### The task
Copy the complete listing word for word, but do not carry over any images.
Provided records: Begin
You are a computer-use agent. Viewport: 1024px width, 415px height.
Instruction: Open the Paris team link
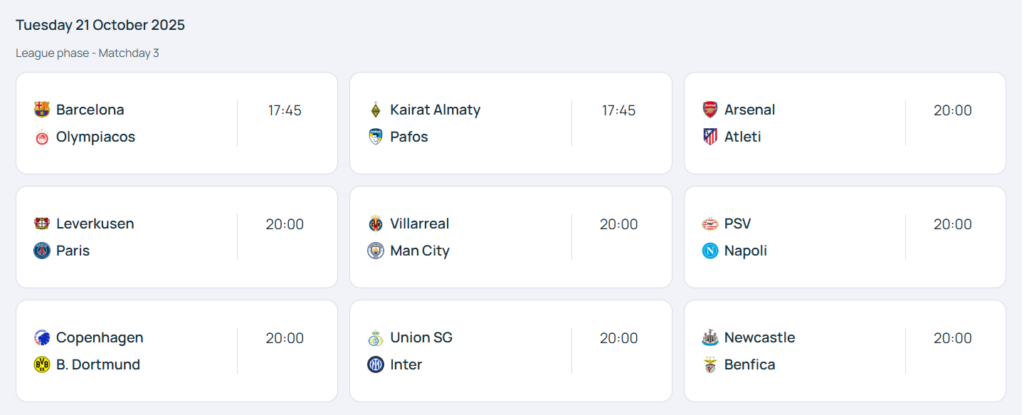pyautogui.click(x=73, y=251)
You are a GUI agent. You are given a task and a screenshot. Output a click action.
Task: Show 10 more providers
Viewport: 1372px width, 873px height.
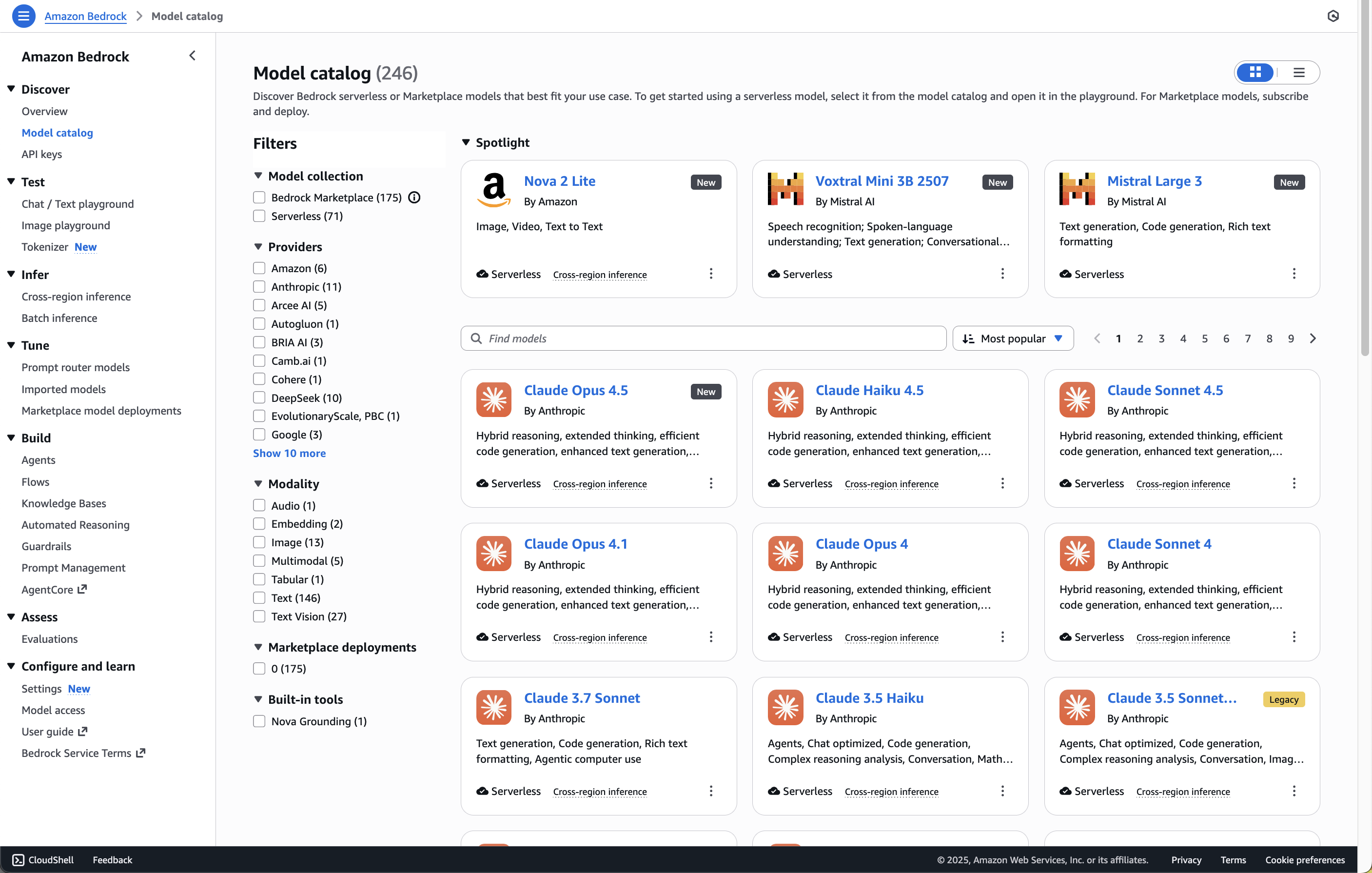(x=290, y=453)
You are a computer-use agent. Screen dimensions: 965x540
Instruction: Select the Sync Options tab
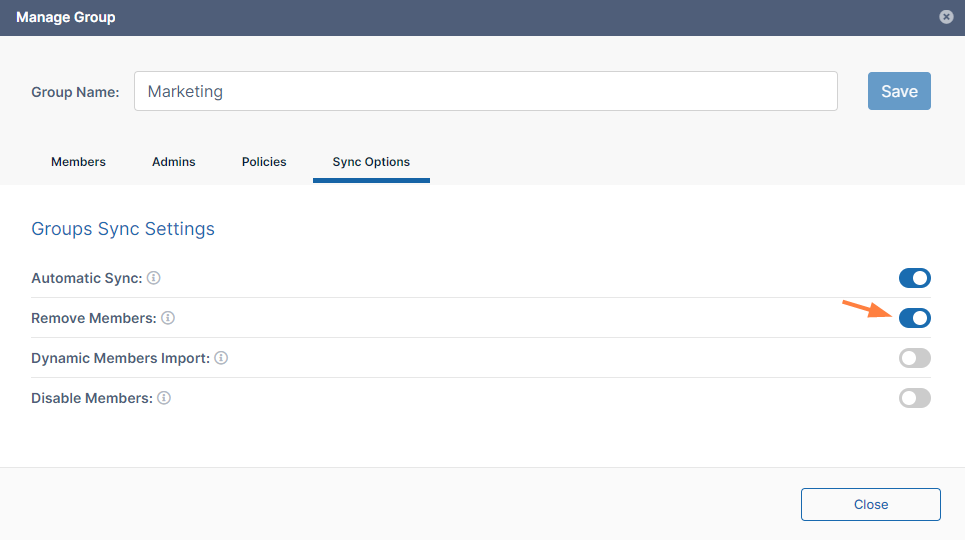click(371, 162)
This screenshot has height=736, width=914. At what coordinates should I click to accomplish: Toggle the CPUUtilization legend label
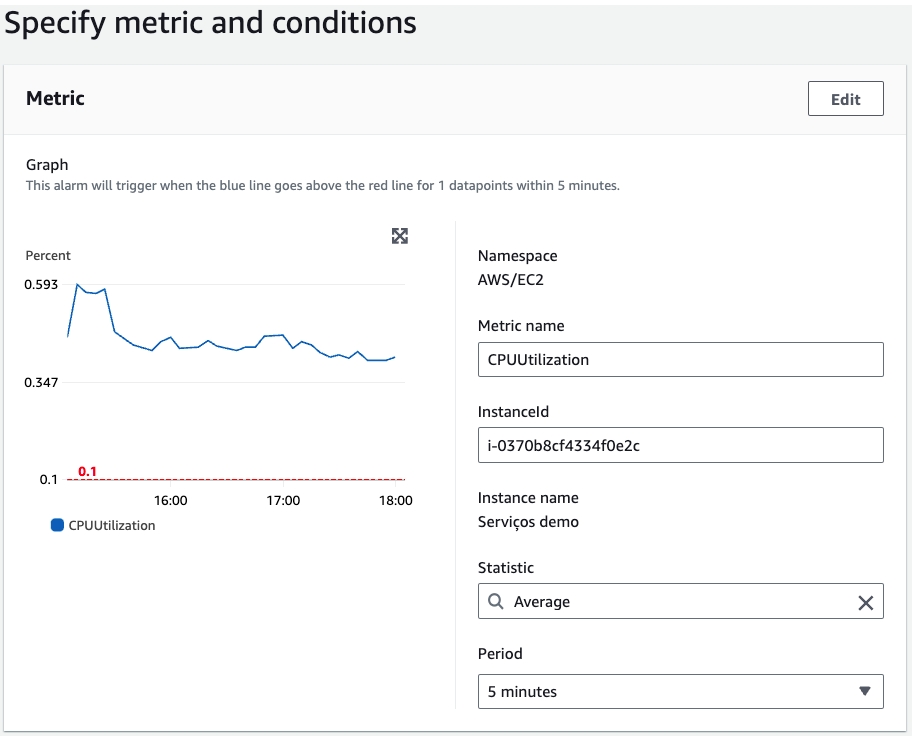click(112, 525)
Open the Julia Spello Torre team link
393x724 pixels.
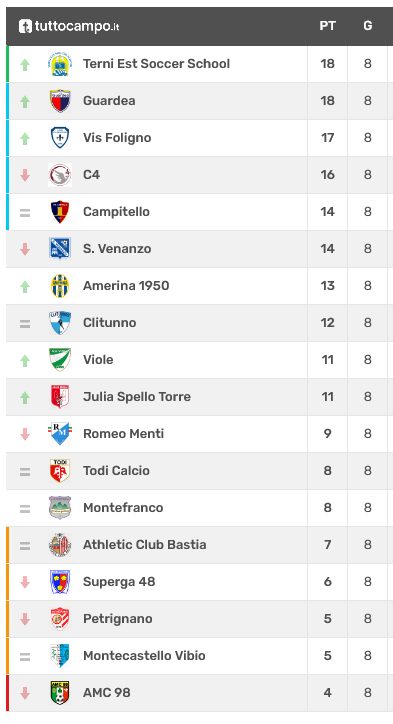tap(137, 397)
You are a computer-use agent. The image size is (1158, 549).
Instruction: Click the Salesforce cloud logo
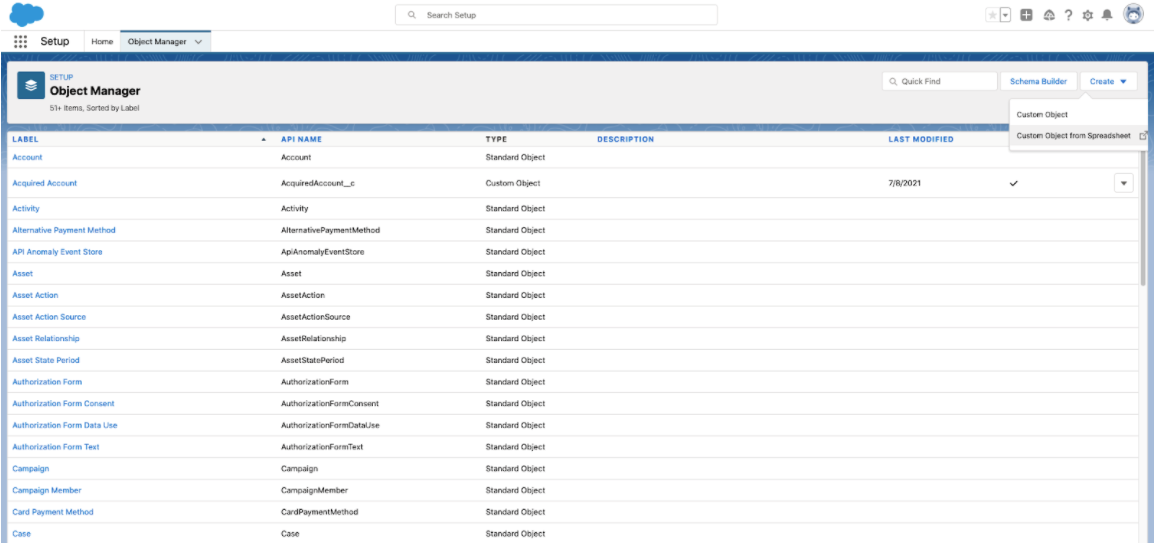pyautogui.click(x=27, y=14)
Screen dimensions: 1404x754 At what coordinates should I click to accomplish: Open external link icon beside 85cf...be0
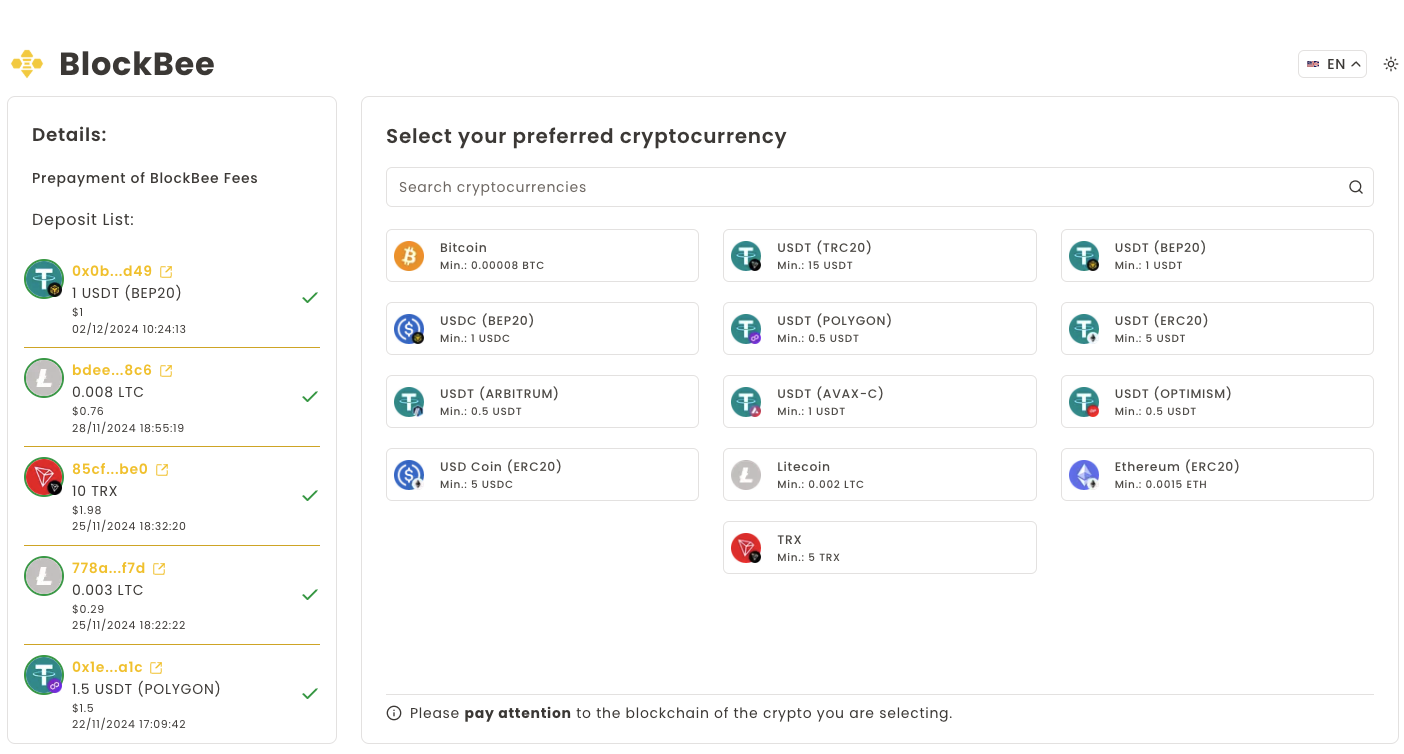tap(162, 469)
Provided records: End
### Result of the exercise
You are a computer-use agent. Viewport: 1024px width, 415px height.
Instruction: Open the Paris team link
pyautogui.click(x=73, y=251)
You are a GUI agent. You are given a task and a screenshot. Output a click action.
Task: Show 10 more providers
Viewport: 1372px width, 873px height.
(x=290, y=453)
You are a computer-use agent. Screen dimensions: 965x540
Instruction: Select the Sync Options tab
click(371, 162)
This screenshot has height=736, width=914. At what coordinates should I click to accomplish: Toggle the CPUUtilization legend label
click(112, 525)
Open the Julia Spello Torre team link
393x724 pixels.
tap(137, 397)
You are a computer-use agent. The image size is (1158, 549).
Instruction: Click the Salesforce cloud logo
pyautogui.click(x=27, y=14)
Screen dimensions: 1404x754 At what coordinates should I click to accomplish: Open external link icon beside 85cf...be0
tap(162, 469)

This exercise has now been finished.